Plaintiff also relies on Mathis v. Hartford Ins. Co., 770 F.Supp.2d 891 (E.D. Mich. 2010) (Judge Rosen) in which the court applied §1332's direct action provision where the passenger of a vehicle brought a no-fault action against the driver's insurer. The court held that § 1332(c)(1)(A) required the court to construe the insurer as a citizen of plaintiff's state of citizenship. Mathis is easily distinguished from the instant action. Unlike Lee-Lipstreu and this action, the plaintiff in Mathis was not suing his own insurance carrier. Rather, like the plaintiff in Ford, the plaintiff in Mathis was suing a third party's insurance carrier. The holding in Mathis does not apply to this case.

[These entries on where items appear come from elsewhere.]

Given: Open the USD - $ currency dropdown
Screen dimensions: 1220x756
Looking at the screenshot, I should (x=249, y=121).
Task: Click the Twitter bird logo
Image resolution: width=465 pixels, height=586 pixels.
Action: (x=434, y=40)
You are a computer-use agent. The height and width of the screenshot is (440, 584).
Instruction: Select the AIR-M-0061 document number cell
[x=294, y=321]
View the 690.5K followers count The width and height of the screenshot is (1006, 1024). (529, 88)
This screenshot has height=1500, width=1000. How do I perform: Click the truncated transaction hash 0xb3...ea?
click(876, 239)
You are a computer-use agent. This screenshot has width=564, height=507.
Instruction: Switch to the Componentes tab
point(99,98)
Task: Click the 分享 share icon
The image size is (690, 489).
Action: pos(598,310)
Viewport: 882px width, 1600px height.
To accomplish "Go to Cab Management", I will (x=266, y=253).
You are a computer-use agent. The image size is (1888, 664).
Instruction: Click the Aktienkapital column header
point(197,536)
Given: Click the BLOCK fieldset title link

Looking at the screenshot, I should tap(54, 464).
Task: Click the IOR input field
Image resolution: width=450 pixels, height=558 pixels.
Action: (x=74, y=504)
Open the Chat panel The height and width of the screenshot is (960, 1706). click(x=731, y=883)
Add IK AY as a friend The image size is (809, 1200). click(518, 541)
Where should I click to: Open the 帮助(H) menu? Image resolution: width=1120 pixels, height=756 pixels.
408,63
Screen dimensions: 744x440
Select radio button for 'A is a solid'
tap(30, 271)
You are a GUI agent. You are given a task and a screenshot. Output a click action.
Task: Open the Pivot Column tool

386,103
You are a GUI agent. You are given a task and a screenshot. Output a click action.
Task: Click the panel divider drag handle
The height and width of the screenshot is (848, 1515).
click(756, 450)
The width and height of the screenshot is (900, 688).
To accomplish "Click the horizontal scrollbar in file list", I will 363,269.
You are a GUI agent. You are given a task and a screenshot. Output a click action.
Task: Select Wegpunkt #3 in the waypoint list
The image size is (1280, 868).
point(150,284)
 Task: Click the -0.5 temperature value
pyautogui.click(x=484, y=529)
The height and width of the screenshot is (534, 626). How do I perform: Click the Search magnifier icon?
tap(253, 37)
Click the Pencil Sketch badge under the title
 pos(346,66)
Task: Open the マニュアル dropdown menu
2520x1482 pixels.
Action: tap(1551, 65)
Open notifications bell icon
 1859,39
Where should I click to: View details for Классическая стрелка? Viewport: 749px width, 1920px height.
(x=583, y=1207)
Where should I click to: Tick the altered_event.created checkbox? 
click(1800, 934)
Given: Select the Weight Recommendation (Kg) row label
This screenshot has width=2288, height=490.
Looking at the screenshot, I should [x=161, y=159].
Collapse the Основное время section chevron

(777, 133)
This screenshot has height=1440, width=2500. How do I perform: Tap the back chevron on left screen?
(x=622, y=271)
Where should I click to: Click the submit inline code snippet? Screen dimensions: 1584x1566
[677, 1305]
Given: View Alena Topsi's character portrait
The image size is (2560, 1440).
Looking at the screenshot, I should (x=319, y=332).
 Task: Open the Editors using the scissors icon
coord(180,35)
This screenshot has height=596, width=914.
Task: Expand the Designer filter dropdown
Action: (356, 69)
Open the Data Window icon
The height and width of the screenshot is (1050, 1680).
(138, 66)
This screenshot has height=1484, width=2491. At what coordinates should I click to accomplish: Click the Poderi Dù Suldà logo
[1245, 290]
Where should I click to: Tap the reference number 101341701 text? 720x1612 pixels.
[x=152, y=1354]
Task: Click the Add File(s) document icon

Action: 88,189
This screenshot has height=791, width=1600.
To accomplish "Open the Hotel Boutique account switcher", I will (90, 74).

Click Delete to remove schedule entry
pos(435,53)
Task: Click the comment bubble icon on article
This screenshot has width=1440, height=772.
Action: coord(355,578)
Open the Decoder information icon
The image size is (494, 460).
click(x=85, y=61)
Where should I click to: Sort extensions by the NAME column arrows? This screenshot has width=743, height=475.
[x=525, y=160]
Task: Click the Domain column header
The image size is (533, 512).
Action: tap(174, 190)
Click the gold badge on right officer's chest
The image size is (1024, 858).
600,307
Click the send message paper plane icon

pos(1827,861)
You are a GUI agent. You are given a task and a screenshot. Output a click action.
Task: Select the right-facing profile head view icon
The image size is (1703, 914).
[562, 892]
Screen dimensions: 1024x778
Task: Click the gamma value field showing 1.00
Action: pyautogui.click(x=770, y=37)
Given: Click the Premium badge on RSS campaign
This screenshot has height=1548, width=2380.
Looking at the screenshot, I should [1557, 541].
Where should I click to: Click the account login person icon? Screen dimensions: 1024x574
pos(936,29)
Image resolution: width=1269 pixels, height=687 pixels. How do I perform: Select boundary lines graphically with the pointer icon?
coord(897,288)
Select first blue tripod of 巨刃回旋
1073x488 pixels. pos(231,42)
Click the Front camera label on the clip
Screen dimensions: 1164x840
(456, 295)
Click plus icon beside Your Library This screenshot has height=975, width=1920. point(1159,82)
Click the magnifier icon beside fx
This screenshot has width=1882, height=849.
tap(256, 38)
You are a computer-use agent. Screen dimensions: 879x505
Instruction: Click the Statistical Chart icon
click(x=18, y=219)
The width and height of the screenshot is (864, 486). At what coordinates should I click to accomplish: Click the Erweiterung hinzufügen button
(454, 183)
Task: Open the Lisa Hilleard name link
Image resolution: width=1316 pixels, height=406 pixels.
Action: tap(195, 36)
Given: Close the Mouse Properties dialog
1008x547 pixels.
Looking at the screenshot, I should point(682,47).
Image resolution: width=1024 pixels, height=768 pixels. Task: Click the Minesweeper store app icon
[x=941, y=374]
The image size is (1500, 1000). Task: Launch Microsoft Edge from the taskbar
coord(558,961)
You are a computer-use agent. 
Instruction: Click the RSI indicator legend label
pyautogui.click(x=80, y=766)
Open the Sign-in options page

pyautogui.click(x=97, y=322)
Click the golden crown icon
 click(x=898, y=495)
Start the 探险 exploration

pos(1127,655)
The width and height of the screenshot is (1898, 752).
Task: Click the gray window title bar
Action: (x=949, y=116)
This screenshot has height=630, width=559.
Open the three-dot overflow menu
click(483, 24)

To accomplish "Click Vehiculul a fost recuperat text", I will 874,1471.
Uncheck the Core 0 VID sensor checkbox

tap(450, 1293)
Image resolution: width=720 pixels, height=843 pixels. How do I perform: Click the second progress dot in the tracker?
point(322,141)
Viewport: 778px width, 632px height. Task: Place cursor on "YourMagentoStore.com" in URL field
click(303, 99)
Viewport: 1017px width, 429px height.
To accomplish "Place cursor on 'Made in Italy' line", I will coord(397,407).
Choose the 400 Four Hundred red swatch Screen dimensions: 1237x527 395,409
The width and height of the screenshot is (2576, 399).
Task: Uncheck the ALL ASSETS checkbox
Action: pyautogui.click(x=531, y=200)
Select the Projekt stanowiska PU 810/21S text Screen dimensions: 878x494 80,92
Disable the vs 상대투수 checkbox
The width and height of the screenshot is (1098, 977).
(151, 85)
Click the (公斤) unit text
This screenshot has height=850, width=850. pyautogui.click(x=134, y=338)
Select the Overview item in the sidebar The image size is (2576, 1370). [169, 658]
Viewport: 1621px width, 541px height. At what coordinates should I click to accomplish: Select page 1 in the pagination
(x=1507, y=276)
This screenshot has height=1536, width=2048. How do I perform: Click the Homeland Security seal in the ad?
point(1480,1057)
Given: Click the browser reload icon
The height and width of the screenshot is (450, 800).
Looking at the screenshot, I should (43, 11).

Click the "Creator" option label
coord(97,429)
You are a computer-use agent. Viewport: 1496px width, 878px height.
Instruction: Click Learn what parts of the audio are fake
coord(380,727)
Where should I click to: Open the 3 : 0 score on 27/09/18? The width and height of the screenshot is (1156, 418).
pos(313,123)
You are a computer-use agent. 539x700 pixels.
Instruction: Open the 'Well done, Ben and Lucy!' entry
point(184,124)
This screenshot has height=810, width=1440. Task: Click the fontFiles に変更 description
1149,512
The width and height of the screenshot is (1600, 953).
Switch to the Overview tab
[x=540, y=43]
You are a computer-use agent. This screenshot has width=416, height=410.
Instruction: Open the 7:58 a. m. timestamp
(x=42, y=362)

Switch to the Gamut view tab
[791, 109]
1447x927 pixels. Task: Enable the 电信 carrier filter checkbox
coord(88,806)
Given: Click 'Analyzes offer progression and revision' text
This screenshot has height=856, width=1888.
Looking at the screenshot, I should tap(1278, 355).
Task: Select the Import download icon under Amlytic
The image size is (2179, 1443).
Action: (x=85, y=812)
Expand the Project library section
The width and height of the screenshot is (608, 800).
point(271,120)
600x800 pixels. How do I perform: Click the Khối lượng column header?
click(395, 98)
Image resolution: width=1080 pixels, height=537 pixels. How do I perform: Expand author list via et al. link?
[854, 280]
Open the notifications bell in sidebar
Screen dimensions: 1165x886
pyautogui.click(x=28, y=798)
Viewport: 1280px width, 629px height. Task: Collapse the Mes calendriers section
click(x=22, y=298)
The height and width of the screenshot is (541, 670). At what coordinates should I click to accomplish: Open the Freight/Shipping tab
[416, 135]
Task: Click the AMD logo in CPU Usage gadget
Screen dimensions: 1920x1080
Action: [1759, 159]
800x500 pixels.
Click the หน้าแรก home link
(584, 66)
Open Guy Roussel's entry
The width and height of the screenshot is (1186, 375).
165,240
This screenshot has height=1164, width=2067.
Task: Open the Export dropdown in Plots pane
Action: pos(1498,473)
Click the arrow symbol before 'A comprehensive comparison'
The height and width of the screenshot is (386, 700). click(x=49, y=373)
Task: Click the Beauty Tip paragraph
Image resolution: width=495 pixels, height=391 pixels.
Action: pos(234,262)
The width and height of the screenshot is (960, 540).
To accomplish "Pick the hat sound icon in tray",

Therefore, State Farm need only satisfy the regular diversity requirements (diversity of citizenship and the jurisdictional threshold). Plaintiff is citizen of Michigan and State Farm is a citizen of Illinois. There is no dispute that the amount in controversy exceeds $75,000. Accordingly, this Court has jurisdiction over this action through diversity of citizenship.
CONCLUSION
For the reasons set forth above, IT IS HEREBY ORDERED that Plaintiff's Motion to Remand (Doc. Entry No. 24) is DENIED.
IT IS SO ORDERED.
____________________________
Sean F. Cox
United States District Court
I hereby certify that a copy of the foregoing document was served upon counsel of record on July 11, 2012, by electronic and/or ordinary mail.